Before the crash, Alaska Airlines marketed up to three flights a day between Anchorage and Unalaska, where temperamental Aleutian weather batters the relatively short runway tucked against a mountain.
The flight that crashed was sold as PenAir 3296 but operated by a Ravn affiliate called Peninsula Aviation Service Inc., which purchased PenAir out of bankruptcy last year.
PenAir was short for Peninsula Airways Inc., an Alaska aviation service incorporated in 1965. PenAir founder Orin Seybert last week called the flight that crashed a “total Ravn operation” that didn’t involve pilots that PenAir provided or trained.
No aircraft, including the Saab, could safely land at Unalaska in a 25-knot tailwind like the conditions occurring around the time of the fatal crash, Seybert said in an interview last week.
“We would have landed the other direction, into the wind,” he said. “It was highly improbable for any airplane to land that way in those conditions.”
The Saab 2000 aircraft were part of PenAir’s fleet.

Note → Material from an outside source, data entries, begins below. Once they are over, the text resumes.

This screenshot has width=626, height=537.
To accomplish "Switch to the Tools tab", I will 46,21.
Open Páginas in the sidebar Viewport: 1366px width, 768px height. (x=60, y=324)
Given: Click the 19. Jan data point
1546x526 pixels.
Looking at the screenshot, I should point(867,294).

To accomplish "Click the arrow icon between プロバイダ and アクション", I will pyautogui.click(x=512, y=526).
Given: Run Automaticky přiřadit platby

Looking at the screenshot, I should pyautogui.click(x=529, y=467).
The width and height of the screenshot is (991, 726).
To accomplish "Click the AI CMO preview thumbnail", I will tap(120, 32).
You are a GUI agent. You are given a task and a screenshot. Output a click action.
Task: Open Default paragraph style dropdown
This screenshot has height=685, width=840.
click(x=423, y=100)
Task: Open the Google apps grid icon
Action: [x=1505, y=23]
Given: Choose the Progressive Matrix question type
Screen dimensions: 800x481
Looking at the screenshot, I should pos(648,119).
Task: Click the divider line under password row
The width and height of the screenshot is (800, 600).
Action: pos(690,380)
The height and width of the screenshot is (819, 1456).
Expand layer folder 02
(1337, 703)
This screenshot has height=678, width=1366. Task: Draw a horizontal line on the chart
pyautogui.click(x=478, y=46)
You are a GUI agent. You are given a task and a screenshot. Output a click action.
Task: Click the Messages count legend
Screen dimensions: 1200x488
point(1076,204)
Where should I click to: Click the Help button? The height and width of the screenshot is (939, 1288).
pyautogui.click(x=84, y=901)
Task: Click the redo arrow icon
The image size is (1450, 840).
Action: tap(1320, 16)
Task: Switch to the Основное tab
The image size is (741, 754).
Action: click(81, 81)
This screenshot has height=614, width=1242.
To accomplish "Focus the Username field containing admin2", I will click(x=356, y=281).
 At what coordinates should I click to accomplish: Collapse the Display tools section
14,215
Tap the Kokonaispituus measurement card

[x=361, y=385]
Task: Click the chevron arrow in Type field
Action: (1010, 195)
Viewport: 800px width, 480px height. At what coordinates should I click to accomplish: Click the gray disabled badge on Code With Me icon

Seybert, who blames the bankruptcy on the Saab lease, maintains that the plane has “the unique ability to carry 45 passengers at 400 mph, and still operate safely off of a 4,000-foot runway such as the one at Dutch Harbor."
A Ravn spokeswoman did not respond to specific questions Wednesday or Thursday.
A major-investigations team from the National Transportation Safety Board is in Unalaska looking into the crash. The team has yet to release its first, preliminary report. A finding of probable cause can take more than a year.
Alaska has canceled all flights it markets between Anchorage and Unalaska through Nov. 8 and will issue a full refund to customers holding tickets to travel through that date. People with questions can call 888-885-0155.
“We understand this is a difficult time for the Unalaska community and seafood industry with the limited air service available,” Alaska Airlines said in its statement.
Additional information about the resumption of regular commercial service will be released when available, Ravn said. Tickets will be available through the company’s website.